Definition
Split payment (also called installment payment) divides a product's total price into multiple smaller charges spread over time. Unlike subscriptions — which are for ongoing access — split payments have a defined number of installments after which billing stops automatically and the customer owns the product outright.
Split payments differ from "Buy Now Pay Later" (BNPL) services like Klarna or Affirm in that the merchant collects the payments directly rather than receiving full payment upfront from a financing partner. The merchant takes on the risk of failed payments but keeps 100% of the revenue (no BNPL fees) and maintains the customer relationship.
Why It Matters for WooCommerce Stores
Split payments remove price as a barrier for high-value products. Offering a $300 course as three payments of $100 changes the psychological commitment from "Is this worth $300?" to "Is this worth $100 today?" — a dramatically easier decision.
The behavioral economics is powerful: research on price framing shows that offering installments increases purchase rates by 20-40% on high-ticket items even when the total price is unchanged. For WooCommerce stores selling courses ($500-$2,000), high-end plugins, digital bundles, or coaching programs, split payment can dramatically expand the addressable market.
The model also smooths cash flow for buyers (which they appreciate) while still generating predictable revenue for sellers (since the installment schedule is fixed at purchase).
How It Works
The merchant defines the number of installments and total amount. WPSubscription creates a fixed number of recurring charges at the set interval.
After the final installment, billing stops automatically — no cancellation needed. The customer now owns the product or has completed their commitment.
Behind the scenes, split payments use the same recurring payment infrastructure as subscriptions, but with a "max billing cycles" parameter that automatically transitions the subscription to "completed" status after the final charge. The product remains accessible to the customer permanently (for digital goods) or is shipped according to the agreed schedule (for physical goods).
Real-World Example
A WooCommerce course creator sells a $497 advanced course. They offer two payment options: "Pay in full — $497" or "3 monthly payments of $179" (total $537, including a small premium for the installment plan).
A customer chooses installments on March 1: charged $179 immediately, $179 on April 1, and $179 on May 1. After May 1, billing stops automatically.
The customer has paid $537 total, owns the course permanently, and never has to "cancel" anything. The creator collected the same revenue as a one-time sale of $537, just spread over 3 months — and the lower per-payment price made the course accessible to a wider audience.
Best Practices
- Offer both pay-in-full and installment options — let customers choose based on their budget
- Charge a small premium (5-15%) for installments to compensate for failed payment risk
- Make the installment terms crystal clear on the product page (number, amount, duration)

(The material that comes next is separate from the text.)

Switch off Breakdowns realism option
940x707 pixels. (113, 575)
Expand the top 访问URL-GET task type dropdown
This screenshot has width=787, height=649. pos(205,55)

- Use installments primarily for products $200+ — lower-priced products don't benefit from the friction reduction
- Test 3 vs 6 installment options — 3 typically converts best and has lowest default rates
Common Mistakes
- Not clearly explaining that split payments have an end date — customers worry it's an indefinite subscription
- Pricing installments so the total significantly exceeds the one-time price — customers will do the math
- Not offering both pay-in-full and split payment options, forcing customers into a single payment path
- Granting full product access before all installments are paid — increases default risk on digital goods
- Not handling failed installment payments — losing the customer mid-payment is worse than no sale
In WooCommerce with WPSubscription
WPSubscription adds split payment support to any WooCommerce product. Set the number of installments, the amount per payment, and the billing interval — the plugin handles all billing automatically and stops charging after the final installment without any manual intervention.
The same dunning logic that protects subscription revenue also recovers failed installment payments, maximizing the percentage of split-payment plans that complete successfully.